Under the terms, Core Scientific investors are set to receive 0.1235 newly issued CoreWeave shares for each of their own. Based on CoreWeave’s Thursday closing price, this amounted to a value of $20.40 per share. However, Knoblauch pointed out this is only a 10% premium above Core Scientific’s all-time high from November 2024.

He estimates that after accounting for the value of its existing infrastructure, Core Scientific is effectively selling its core business for roughly $6 billion. This implies a valuation multiple of just 8.6 times its run-rate EBITDA, a figure Knoblauch suggests is far too low, especially considering the company’s potential to restructure as a real-estate investment trust (REIT), where comparable companies trade for more than double that multiple.

Market Reacts with Caution

The market appears to share some of this apprehension. In a telling sign, shares of both companies fell on the news. CoreWeave’s stock dropped 2.9% to $160.08 on the dilution from issuing new stock, while Core Scientific’s stock plummeted 15.8% to $15.16.

This steep drop in Core Scientific’s share price creates a significant gap between its trading value and the implied acquisition price, suggesting investors have doubts about the deal’s value or certainty of closing.

The deal highlights the immense pressure on AI companies to secure power. Jefferies analyst Jonathan Petersen previously noted that power has been a “gating factor” for CoreWeave.

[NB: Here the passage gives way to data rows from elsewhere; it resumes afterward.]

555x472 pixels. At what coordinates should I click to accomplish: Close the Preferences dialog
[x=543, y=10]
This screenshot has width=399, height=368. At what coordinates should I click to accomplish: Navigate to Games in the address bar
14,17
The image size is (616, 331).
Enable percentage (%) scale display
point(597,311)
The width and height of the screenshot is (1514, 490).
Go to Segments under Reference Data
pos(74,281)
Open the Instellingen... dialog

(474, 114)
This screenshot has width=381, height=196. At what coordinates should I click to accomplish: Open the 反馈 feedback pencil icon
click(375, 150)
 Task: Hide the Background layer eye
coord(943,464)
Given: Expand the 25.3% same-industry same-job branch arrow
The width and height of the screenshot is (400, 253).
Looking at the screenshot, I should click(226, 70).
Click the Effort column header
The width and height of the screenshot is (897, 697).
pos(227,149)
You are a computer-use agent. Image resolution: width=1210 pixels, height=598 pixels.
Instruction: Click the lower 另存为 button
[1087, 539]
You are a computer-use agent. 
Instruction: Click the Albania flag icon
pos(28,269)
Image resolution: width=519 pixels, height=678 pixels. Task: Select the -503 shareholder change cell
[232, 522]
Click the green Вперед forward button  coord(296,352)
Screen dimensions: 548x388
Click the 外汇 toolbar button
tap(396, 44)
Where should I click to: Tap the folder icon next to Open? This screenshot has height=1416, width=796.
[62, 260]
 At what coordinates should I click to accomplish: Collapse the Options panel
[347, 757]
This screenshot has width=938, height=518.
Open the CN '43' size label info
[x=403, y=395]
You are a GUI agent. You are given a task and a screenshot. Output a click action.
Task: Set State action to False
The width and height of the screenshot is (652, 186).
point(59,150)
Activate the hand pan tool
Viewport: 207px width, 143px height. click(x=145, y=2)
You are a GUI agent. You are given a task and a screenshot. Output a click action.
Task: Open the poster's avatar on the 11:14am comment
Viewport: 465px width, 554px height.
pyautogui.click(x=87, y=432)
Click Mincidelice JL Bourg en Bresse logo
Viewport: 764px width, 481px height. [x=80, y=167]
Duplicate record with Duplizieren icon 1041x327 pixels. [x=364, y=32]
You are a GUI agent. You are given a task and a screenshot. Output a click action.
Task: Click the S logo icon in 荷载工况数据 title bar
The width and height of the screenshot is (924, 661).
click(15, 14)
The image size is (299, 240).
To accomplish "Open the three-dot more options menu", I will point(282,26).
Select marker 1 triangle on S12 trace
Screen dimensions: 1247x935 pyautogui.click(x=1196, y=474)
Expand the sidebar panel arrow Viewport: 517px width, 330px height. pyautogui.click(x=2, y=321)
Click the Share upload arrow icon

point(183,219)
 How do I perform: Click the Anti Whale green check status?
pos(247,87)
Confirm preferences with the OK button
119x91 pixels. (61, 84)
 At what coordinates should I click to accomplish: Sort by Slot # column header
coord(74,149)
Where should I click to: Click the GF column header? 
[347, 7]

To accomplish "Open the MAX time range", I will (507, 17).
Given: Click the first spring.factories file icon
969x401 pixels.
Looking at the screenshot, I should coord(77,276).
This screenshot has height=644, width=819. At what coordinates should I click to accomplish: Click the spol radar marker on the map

This acquisition gives them the ability to “hunt power directly,” a critical advantage in competing for larger and more demanding AI contracts.

But for Core Scientific shareholders, the question remains whether they are cashing in their valuable assets too cheaply, exchanging them for a high-flying stock in a deal that one analyst believes leaves billions of potential value on the table.